Data science is a team sport. This sentiment rings true not only with our experiences within IBM, but with our enterprise customers, who often ask us for advice on how to structure data science teams within their own organizations.
Before that can be done, however, it’s important to remember that the various skills required to execute a data science project are both rare and distinct. That means we need to make sure that each team member can focus on what he or she does best.
Consider this breakdown of a data science project, along with the skills required for each role:
While each role is certainly distinct, each team member does need to have T-shaped skills — meaning they’ll need to have depth in their own role but also a cursory understanding of the adjacent roles.
Let’s explore each role from the chart in a little more depth.
Product owners are the subject matter experts, with a deep understanding of the particular business sector and its concerns. In some instances, the primary role of the product owner will be on the business side, while they work periodically with the data science team to address a specific data science problem or set of problems before cycling back into the broader role.
In fact, cycling back to the normal role is a benefit to the data science team.
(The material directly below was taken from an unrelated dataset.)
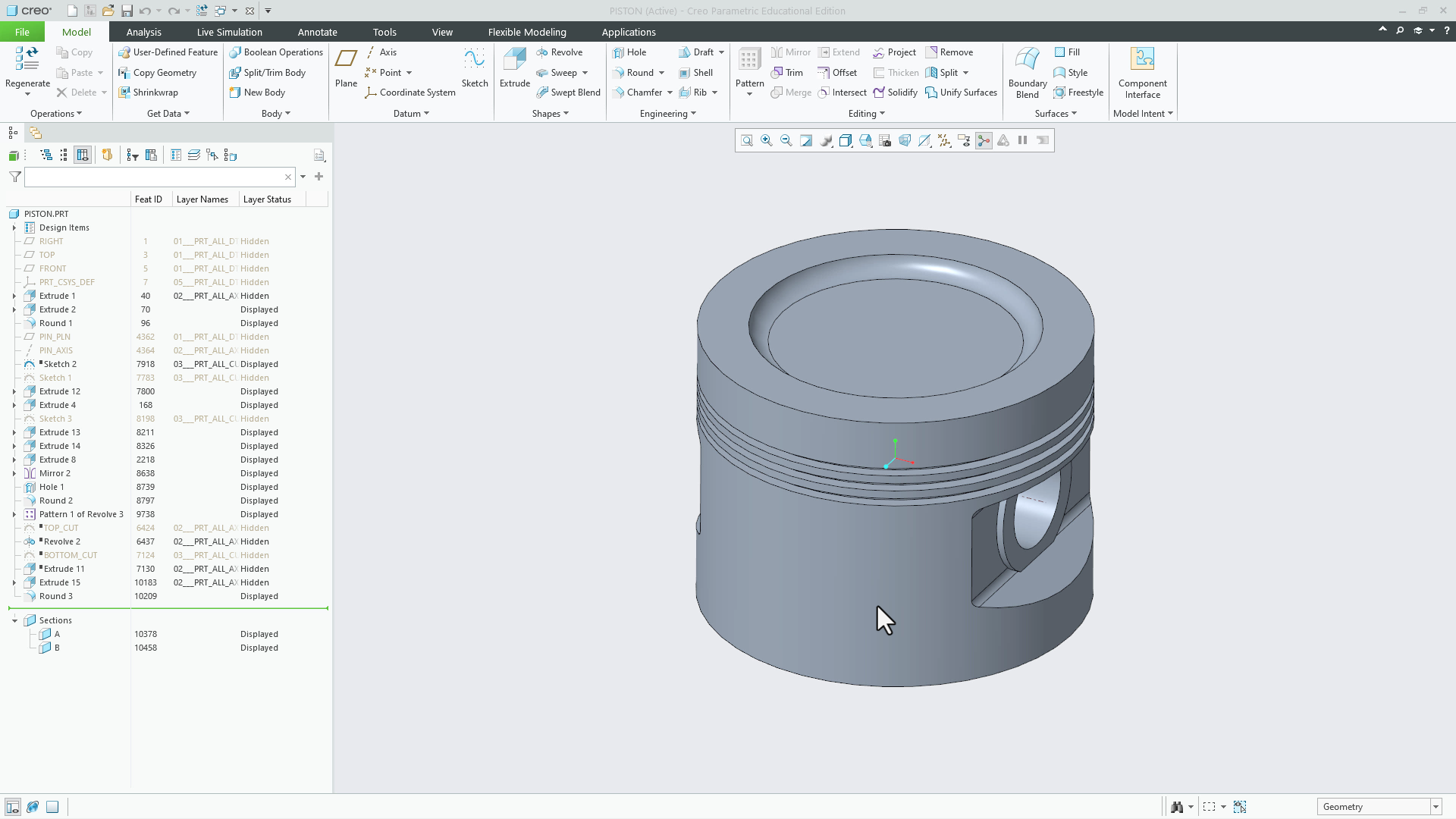Expand the Extrude 12 feature node
Screen dimensions: 1456x819
[14, 392]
It means the product owner acts as the ultimate end user of the models and can offer concrete feedback and requests. It also means the product owner can advocate for data science from within the business units themselves.
Product owners are most often responsible for:
- Defining the business problem and working with data scientists to define the working hypothesis
- Helping to locate data and data stewards as necessary
- Brokering and resolving data quality issues
Data engineers are the wizards who move all the data to the center of gravity and connect that data via services and message queues. They also build APIs to make the data generally available to the enterprise, and they’re responsible for engineering the data onto the platform that best fits the needs of the team. With data engineers, we look for these top three skills:
- Proficient in at least three of the following: Python, Scala, Java, Ruby, SQL
- Proficient at consuming and building REST APIs
- Proficient at integrating predictive and prescriptive models into applications and processes
Data scientists tend to fill one of two distinct roles: machine learning engineers and decision optimization engineers. Because market conditions have caused “data scientist” to be such a hot role, making this distinction can remove some confusing wiggle room. (For our detailed thoughts on this, see our recent article on VentureBeat.)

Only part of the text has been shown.